佐藤亜紀明治大学公開講座第九回(2008年度第四回)[2]

歴史とは

少し話をずらします。
歴史歴史と言うときに、非常に七面倒くさい問題が起きるというのは、この間ちょっと触れました。つまり、歴史とは何かと言ったときに、話していて凄く混乱が起きることがあるわけですよ。特に議論になっている時にね。その原因の第一というのは、当該の問題に関して、一体それが何を指しているのかという点で、双方がきちんと詰めないまま、別々の問題に関して話しているというケースが非常に多い。あるいは、意図的に混同するケースもありますけれど。
そこを整理するために、まずきちんと分けておきましょう。一番最初に「歴史とは何か」と言った場合に、そこにいの一番に来るのは何なのかというと、つまり「為された総体としての歴史」。何の意味づけもなくて、ただ単にこういう事があった、ああいう事があったというのが、無数にごろごろ転がっている、そういう場所だと考えてください。一応因果関係がある事もあります。でも、因果関係が無い事もあるし、今となっては因果関係が失われてしまったなんていう事もざらにあるわけです。

**課題の内容**
提示文の「佐藤亜紀明治大学公開講座第九回(2008年度第四回)[2]」から「いう事もざらにあるわけです。」までを通して書き写し、その中の「因果関係」を「因果のつながり」に置き換えなさい。 この後に続く行は、ここでの作業には一切関係しません。

**データ部分**
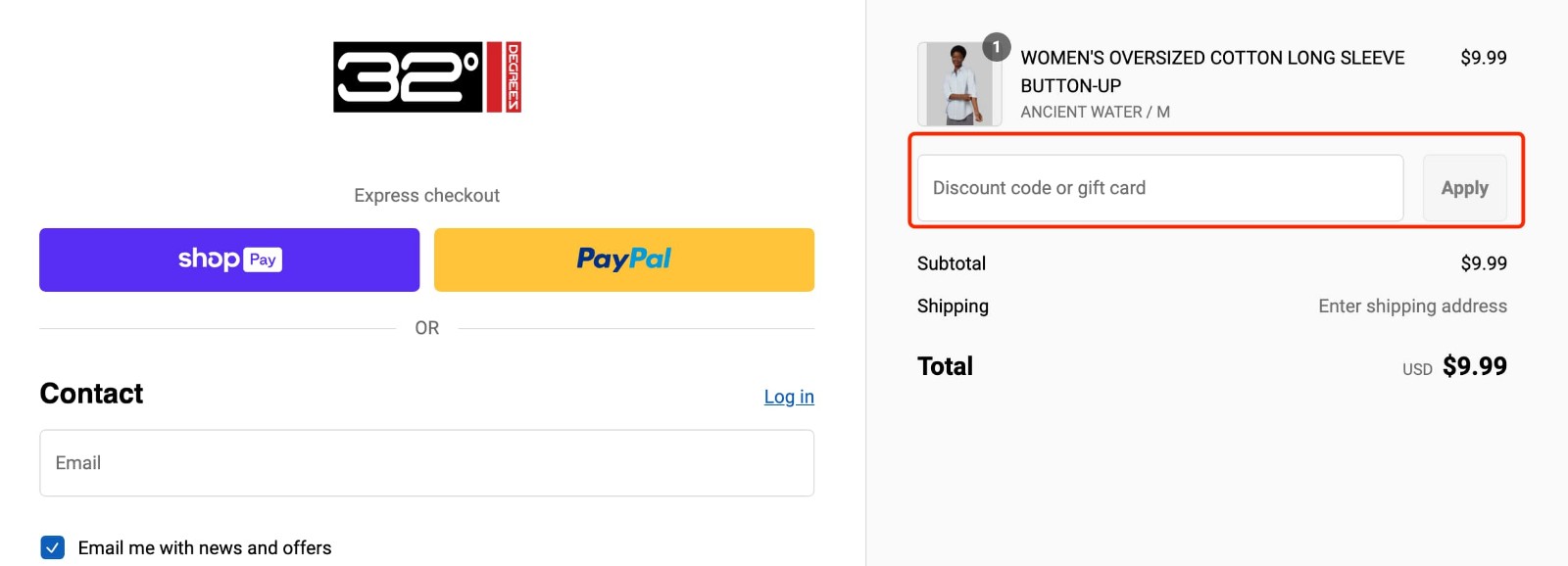The image size is (1568, 566).
Task: Click the USD currency label
Action: pos(1417,369)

**演習の解答**
佐藤亜紀明治大学公開講座第九回(2008年度第四回)[2]

歴史とは

少し話をずらします。
歴史歴史と言うときに、非常に七面倒くさい問題が起きるというのは、この間ちょっと触れました。つまり、歴史とは何かと言ったときに、話していて凄く混乱が起きることがあるわけですよ。特に議論になっている時にね。その原因の第一というのは、当該の問題に関して、一体それが何を指しているのかという点で、双方がきちんと詰めないまま、別々の問題に関して話しているというケースが非常に多い。あるいは、意図的に混同するケースもありますけれど。
そこを整理するために、まずきちんと分けておきましょう。一番最初に「歴史とは何か」と言った場合に、そこにいの一番に来るのは何なのかというと、つまり「為された総体としての歴史」。何の意味づけもなくて、ただ単にこういう事があった、ああいう事があったというのが、無数にごろごろ転がっている、そういう場所だと考えてください。一応因果のつながりがある事もあります。でも、因果のつながりが無い事もあるし、今となっては因果のつながりが失われてしまったなんていう事もざらにあるわけです。